Laminotomy (hemilaminectomy) of one cervical interspace with nerve root decompression, including partial facetectomy, foraminotomy, and/or herniated disc excision.

Follow current CPT guidelines for surgical procedures and anatomical location.Modifier 50 is applicable for bilateral procedures.

Modifiers 50 (bilateral procedure), LT (left side), RT (right side), and others may apply depending on the specific circumstances of the procedure.Consult payer guidelines.

Medical necessity is established by clinical findings consistent with nerve root compression, spinal stenosis, or other conditions causing significant neurological symptoms.Documentation must support the need for surgical intervention and justify the specific procedure performed.

The neurosurgeon or spine surgeon is responsible for performing the laminotomy, decompression, facetectomy, foraminotomy, and discectomy, as appropriate.Pre-operative and post-operative care may involve other healthcare professionals.
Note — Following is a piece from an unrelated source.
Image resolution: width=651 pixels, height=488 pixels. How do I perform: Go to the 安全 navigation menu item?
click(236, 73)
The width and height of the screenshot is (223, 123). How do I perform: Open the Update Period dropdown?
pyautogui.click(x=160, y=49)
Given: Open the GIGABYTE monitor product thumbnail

IMPORTANT:For additional cervical interspaces, report 63035 in addition to 63020.For bilateral procedures, use modifier 50 with 63020.Codes 63030 and 63040 address similar procedures in the lumbar spine.

In simple words: The doctor removes part of a bone in the neck (cervical spine) to relieve pressure on a nerve.This may involve removing a small part of a nearby joint, opening a small passageway for the nerve, and/or removing a herniated disc. The procedure can be done through a small incision or with a special scope.
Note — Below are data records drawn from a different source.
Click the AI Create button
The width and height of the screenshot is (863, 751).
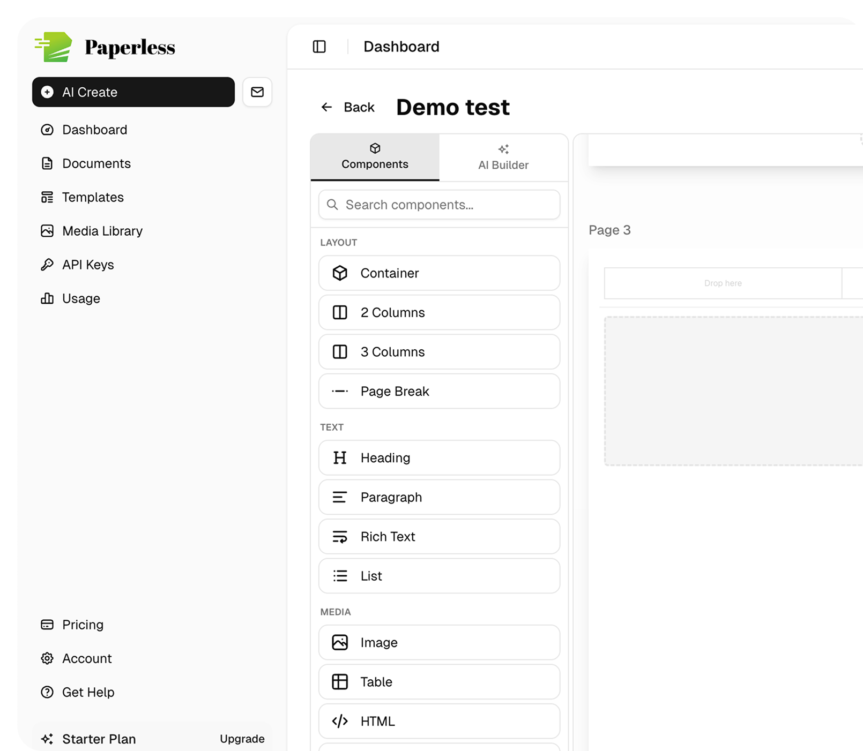click(x=133, y=92)
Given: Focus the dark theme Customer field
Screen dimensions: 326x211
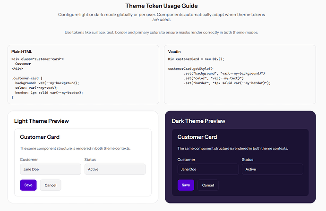Looking at the screenshot, I should [208, 169].
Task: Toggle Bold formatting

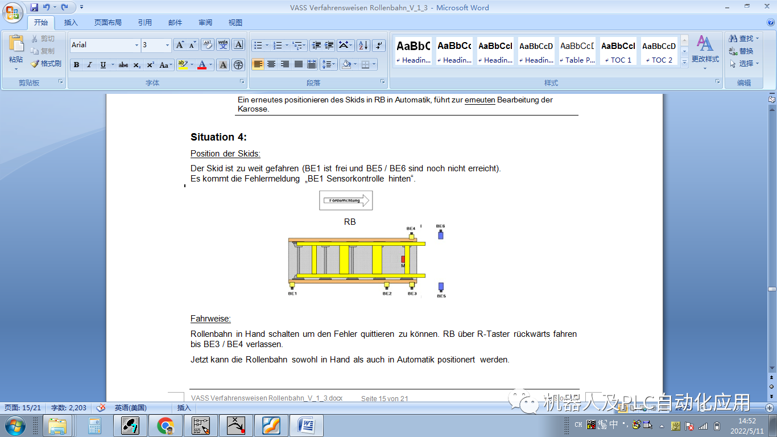Action: click(76, 64)
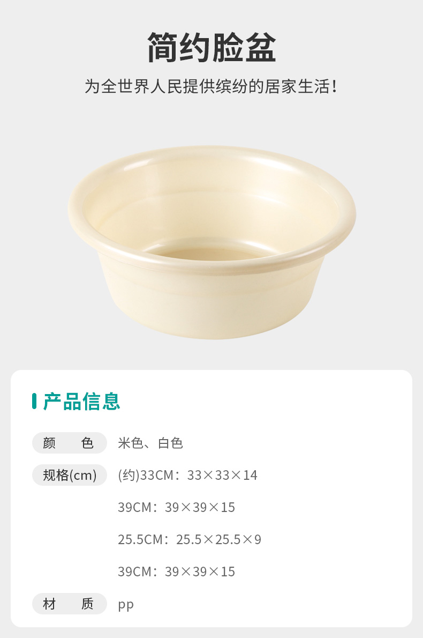Screen dimensions: 423x638
Task: Click the (约)33CM size label text
Action: coord(146,475)
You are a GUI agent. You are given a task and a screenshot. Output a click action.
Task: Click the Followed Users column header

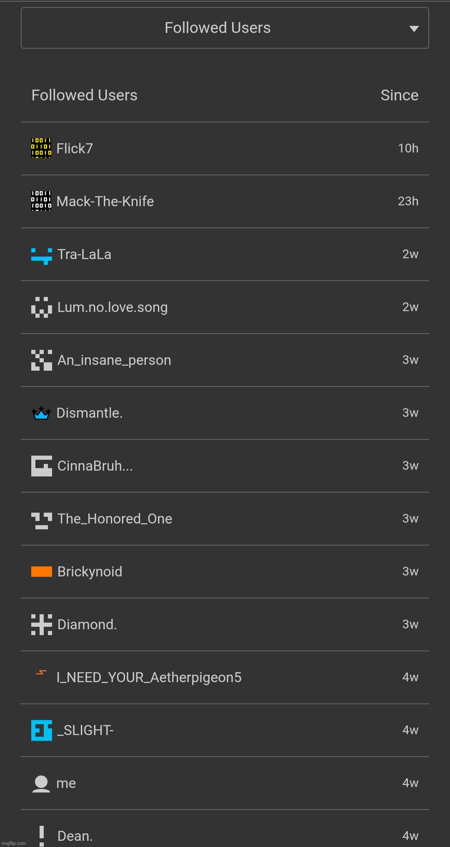(x=84, y=95)
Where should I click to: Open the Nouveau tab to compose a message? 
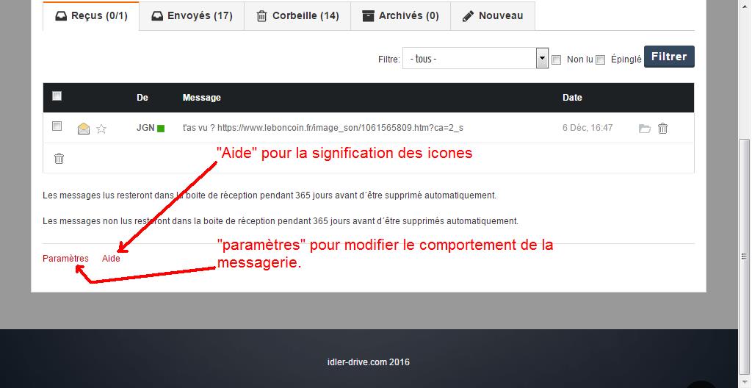click(x=493, y=15)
This code encompasses laminotomy (hemilaminectomy), a partial laminectomy involving the removal of upper and lower portions of adjacent laminae (on either side of a vertebral interspace), not the entire lamina of a single vertebra.The procedure includes decompression of the nerve root(s) and may involve a partial facetectomy, foraminotomy, and/or excision of a herniated intervertebral disc.Both open and endoscopic approaches are included.For bilateral procedures, report 63020 with modifier 50.Additional cervical interspaces treated beyond the first require the addition of code 63035.
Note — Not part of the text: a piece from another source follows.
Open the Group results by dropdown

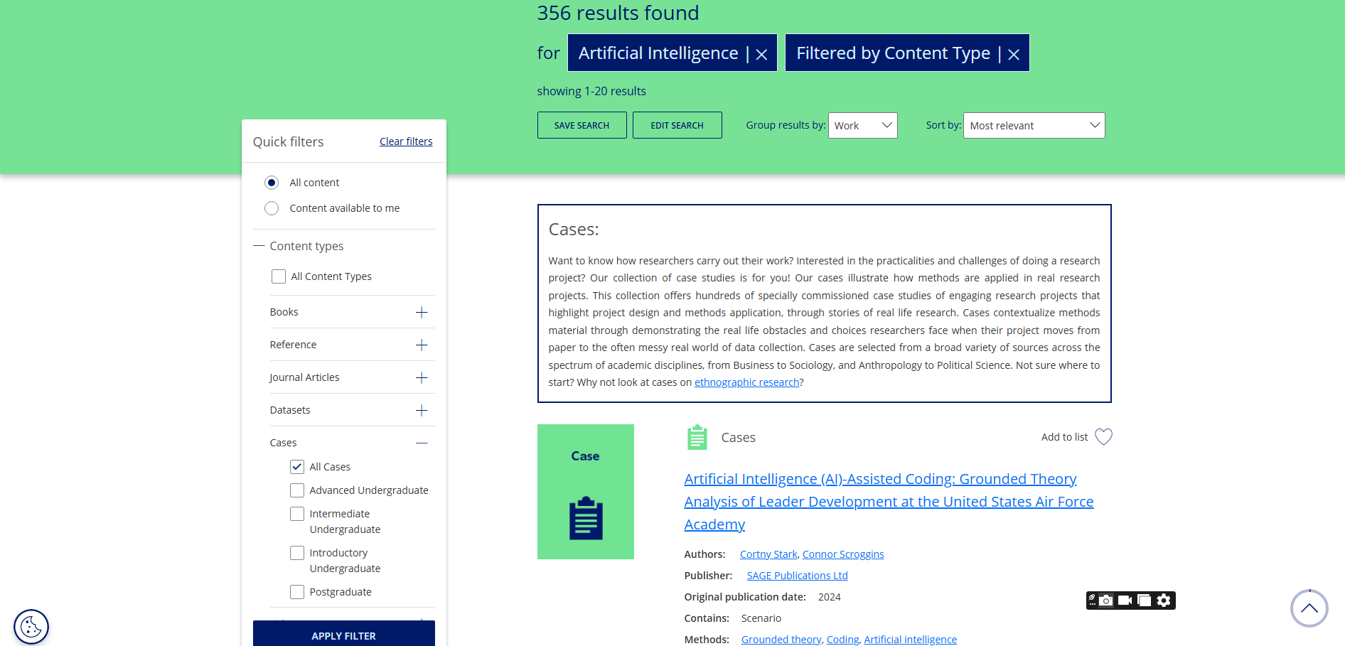(x=862, y=126)
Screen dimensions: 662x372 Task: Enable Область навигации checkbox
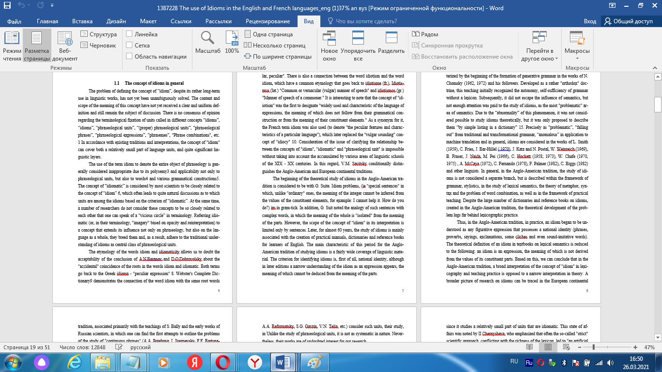point(129,56)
Example 1: A 45-year-old presents with cervical radiculopathy due to a herniated disc at C5-C6.A laminotomy at C5-C6 is performed to decompress the nerve root., A 60-year-old with cervical spinal stenosis undergoes a laminotomy at C4-C5 and C5-C6 with foraminotomy to alleviate nerve root compression., A 30-year-old sustains a cervical fracture with spinal cord compression.A laminotomy is performed to decompress the spinal cord.

Detailed history and physical examination, pre-operative imaging studies (MRI, CT), operative report clearly documenting the approach (open or endoscopic), levels treated, structures addressed (facetectomy, foraminotomy, discectomy), and post-operative imaging studies as deemed necessary.

** Careful documentation is crucial for accurate coding and reimbursement.Any discrepancies between the operative report and the billing should be addressed immediately.